To her it was home, and, if she moved to Tiffany’s house, she’d take every bit of her life—the mementos from her past—with her.

She didn’t know but guessed that Luke Gates lived a more austere existence. She imagined he’d be as content to sleep under the stars with a buffalo robe for warmth and a saddle for a pillow as he would in a feather-soft bed with eiderdown pillows and thick blankets.

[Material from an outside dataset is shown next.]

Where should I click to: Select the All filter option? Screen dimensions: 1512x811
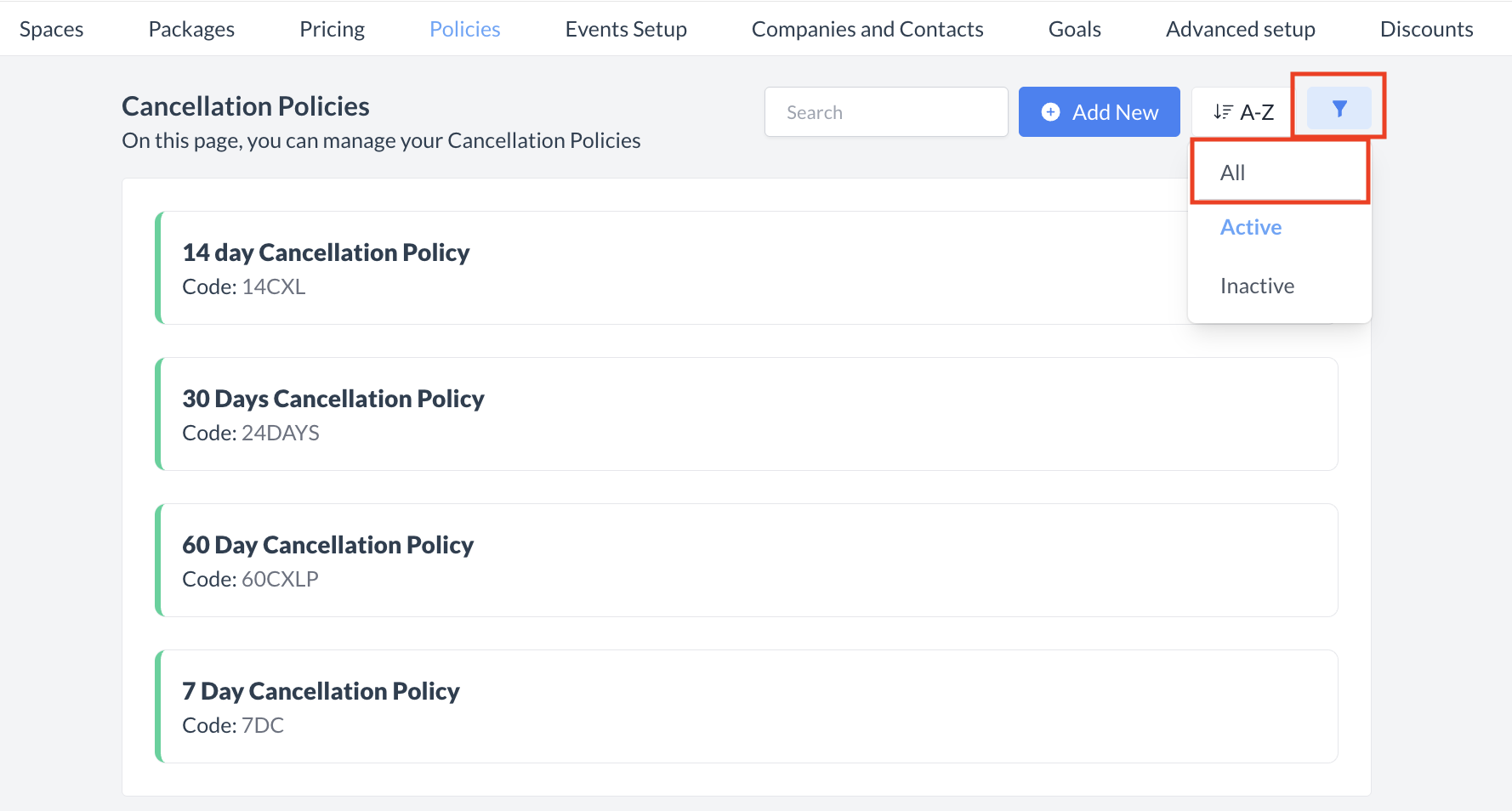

Josh had inherited his mother’s need for keepsakes. Posters covered the walls of his room, and model planes hung from the ceiling. His desk was littered with baseball cards, trophies, books and CDs, and his floor space was crowded with toys he’d just about outgrown. “You okay?” she asked, seeing that her son was channel surfing, flipping from a docudrama about the police to the baseball game.

“Fine, Mom. Don’t worry.”

“I’m your mother. It’s my job.”

“Oh, right.” Josh rolled his eyes.

While Blue lifted his head in the hopes of snatching a dropped morsel, Katie handed Josh the plate. “Better than Papa Luigi’s,” she said. “You’ve got my personal guarantee.”

“Sure.”

“Ask anyone in town.” She tucked the ice bag around his ankle.

He sucked in his breath and stiffened, tipping his plate and nearly losing a sandwich to the floor and the ever-watchful Blue. “Jeez, Mom, that’s cold.”

“It’s supposed to be.”

“I know, but, Mom, it’s freezing cold.”

“That’s the general idea,” she deadpanned. “It’s ice.”